The Islamic State insurgent group circulated photos and a video on social media on Tuesday purporting to show captive Jordanian pilot Muath Al-Kasaesbeh being burnt alive.
The images showed a burning man standing in a cage. Kasaesbeh was apparently placed in the cage on open ground, draped in the now traditional orange robes, doused in flammable liquid, and set alight. The authenticity of the images has not been confirmed.
Jordanian state TV reported that he had been killed one month ago. A relative of Kaseasbeh told Reuters that the Jordanian armed forces had informed the family that he had been killed.
Kaseasbeh, 26, a first lieutenant in Jordan's air
force, was captured on Christmas Ebe after his F-16 jet crash-landed near the Syrian city of Raqqa, which is held by ISIS (also known as ISIL).
He was offered as a bargaining chip by ISIS, in
exchange for a female suicide bomber held in
Jordan.

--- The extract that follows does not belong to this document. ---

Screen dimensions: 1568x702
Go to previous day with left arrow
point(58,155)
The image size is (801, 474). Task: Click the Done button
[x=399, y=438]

His release was purportedly being negotiated simultaneous to bargaining for the lives of two Japanese hostages, both of whom were subsequently beheaded.
In the video, Kasaesbeh is shown, with a black
bruise under his left eye, at the scene of an
apparent western coalition air raid. Watched over by as many as nine uniformed ISIS militants, he is paraded at the rubble-strewn site, while the video flashes back to scenes of destruction from the time of the raid itself.
Subsequently, he is seen standing in the cage, with a cross of flammable material under his feet. A masked executioner lights a long fuse from outside the cage, flame snakes towards Kasaesbeh , and he is burned alive. The duration of the burning is captured on the video.
Kaseasbeh was carrying out air strikes against the militants when his warplane crashed near the northern Syrian city of Raqqa, the Islamic State group's de facto capital. The group has executed captured Iraqi and Syrian Muslim soldiers in the past — it follows an extremist version of Islam that considers rivals, even some Sunni Muslims, as apostates. Still, the group may want to negotiate a prisoner swap or other concessions from Jordan.
After Al-Kaseasbeh capture, ISIS militants in Syria initiated a Twitter discussion on the best way to kill the "Jordanian pilot pig." The Arabic hashtag “Suggest a Way to Kill the Jordanian Pilot Pig” was retweeted over a thousand times. Some of the ideas shared by ISIS followers included beheading the pilot, burning him alive and running him over with a bulldozer.